WHAT YOU SHOULD DO → What must be written out is each line from the one holding "Open the 6 selected columns dropdown" through the end of the records, word for word, minus any pictures.

*** GIVEN ENTRIES Section Begins ***

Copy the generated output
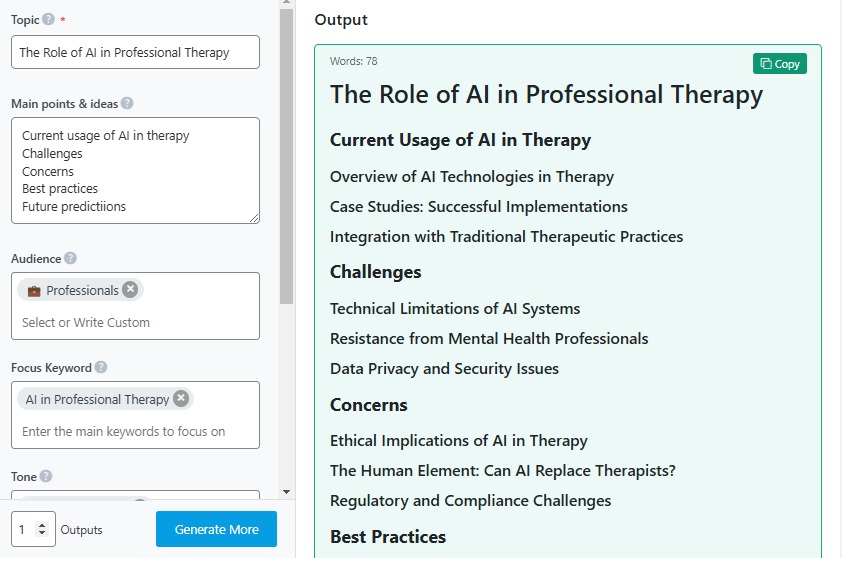(780, 64)
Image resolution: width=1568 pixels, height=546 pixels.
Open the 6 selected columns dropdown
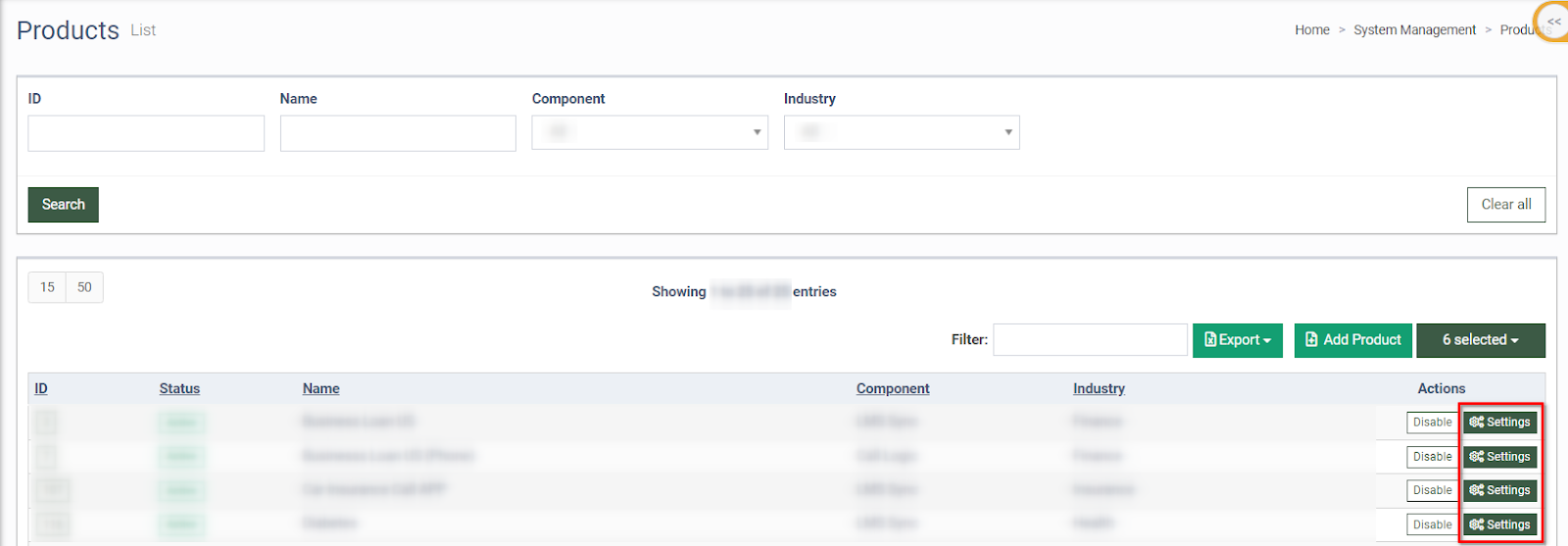pyautogui.click(x=1480, y=340)
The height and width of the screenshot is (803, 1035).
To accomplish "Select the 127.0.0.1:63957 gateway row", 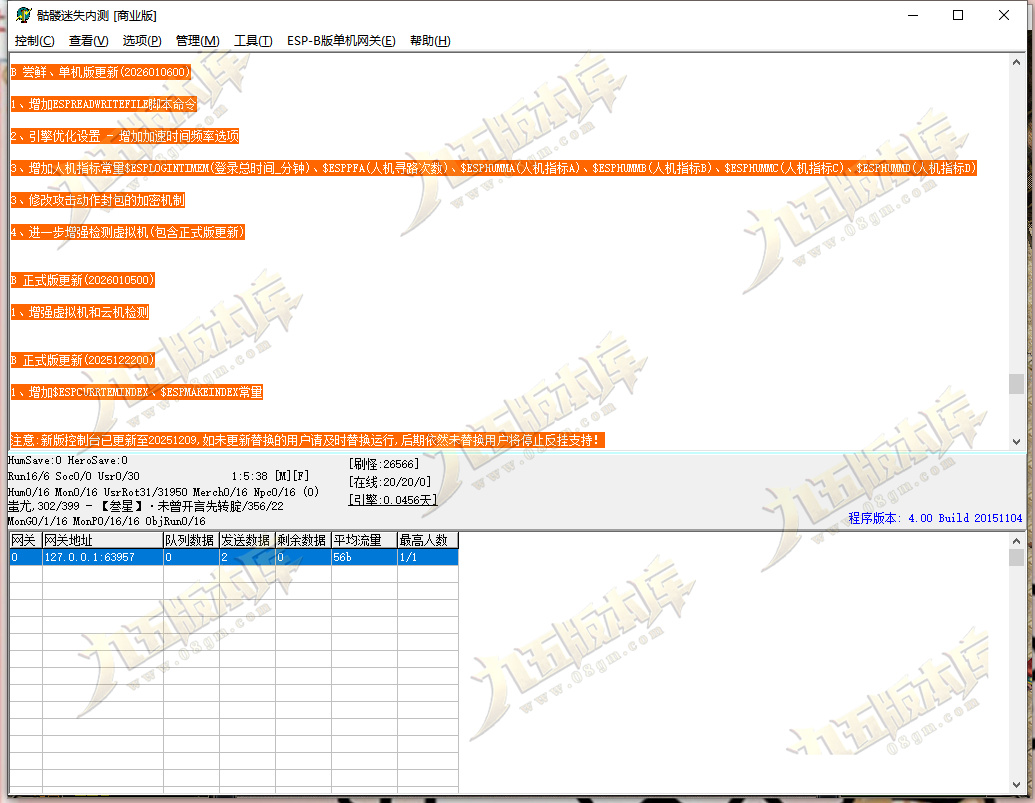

*** GIVEN ENTRIES Section Ends ***

REPLY →
Open the 6 selected columns dropdown
pyautogui.click(x=1480, y=340)
The height and width of the screenshot is (803, 1035).
To accomplish "Select the 127.0.0.1:63957 gateway row", 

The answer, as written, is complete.